== Provided data ==

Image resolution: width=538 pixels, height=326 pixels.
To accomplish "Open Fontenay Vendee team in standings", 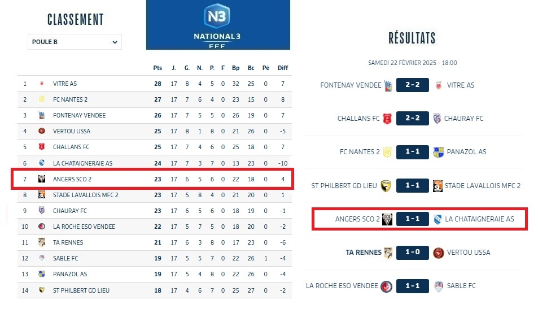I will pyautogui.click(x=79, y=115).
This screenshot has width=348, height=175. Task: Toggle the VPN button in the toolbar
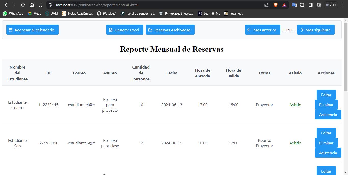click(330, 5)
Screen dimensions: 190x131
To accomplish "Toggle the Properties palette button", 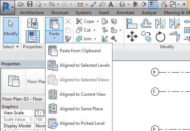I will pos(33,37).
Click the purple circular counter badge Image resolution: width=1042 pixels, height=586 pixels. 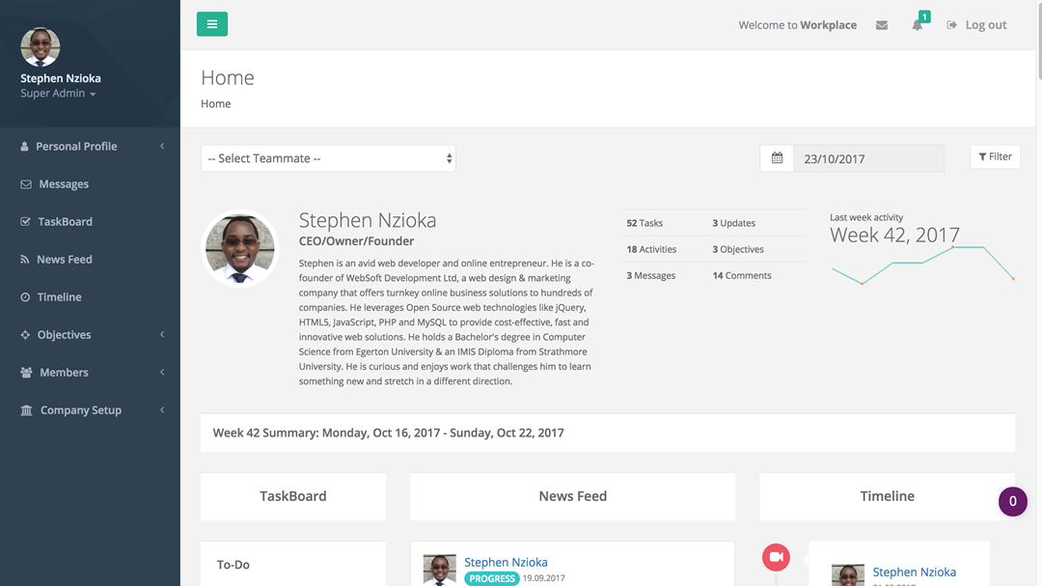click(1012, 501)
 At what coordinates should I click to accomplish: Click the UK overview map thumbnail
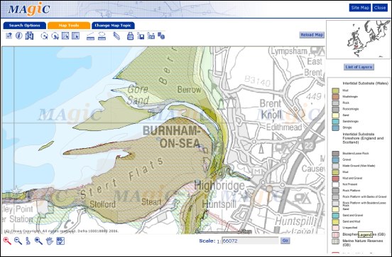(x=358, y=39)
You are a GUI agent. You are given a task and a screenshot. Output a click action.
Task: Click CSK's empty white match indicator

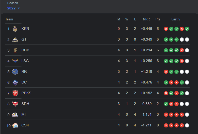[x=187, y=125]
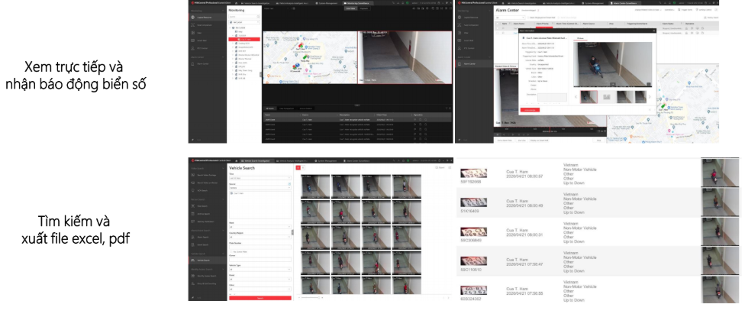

===

Instructions for the task. Everything from the line containing "At what coordinates" to the last line of the listing above must be reproduced exactly, with no pictures included.

Response area.
 At what coordinates should I click to accomplish: Click the UK overview map thumbnail
(x=358, y=39)
You are a GUI agent. You are given a task and a screenshot. Output a click action.
Task: Click CSK's empty white match indicator

[x=187, y=125]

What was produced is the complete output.